Records from a dataset ▸
•••••

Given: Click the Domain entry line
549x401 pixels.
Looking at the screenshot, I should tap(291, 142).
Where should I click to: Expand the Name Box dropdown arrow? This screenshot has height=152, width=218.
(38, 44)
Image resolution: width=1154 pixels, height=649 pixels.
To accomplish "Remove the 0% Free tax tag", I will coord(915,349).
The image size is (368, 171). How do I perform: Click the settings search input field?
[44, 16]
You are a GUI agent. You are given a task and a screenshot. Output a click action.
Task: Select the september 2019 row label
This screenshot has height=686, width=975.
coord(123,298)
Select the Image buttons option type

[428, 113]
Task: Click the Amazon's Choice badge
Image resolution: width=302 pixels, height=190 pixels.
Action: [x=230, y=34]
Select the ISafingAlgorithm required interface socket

•••••

WORK TO BE COMPLETED ▸ Transcribe exactly, and only, the lines from the opening line of the records through the line containing "Task: Click the Amazon's Choice badge".

THE ANSWER ▸
Given: Click the Domain entry line
549x401 pixels.
Looking at the screenshot, I should tap(291, 142).
Where should I click to: Expand the Name Box dropdown arrow? This screenshot has height=152, width=218.
(38, 44)
Image resolution: width=1154 pixels, height=649 pixels.
To accomplish "Remove the 0% Free tax tag", I will coord(915,349).
The image size is (368, 171). How do I perform: Click the settings search input field?
[44, 16]
You are a GUI agent. You are given a task and a screenshot. Output a click action.
Task: Select the september 2019 row label
This screenshot has height=686, width=975.
coord(123,298)
Select the Image buttons option type

[428, 113]
Task: Click the Amazon's Choice badge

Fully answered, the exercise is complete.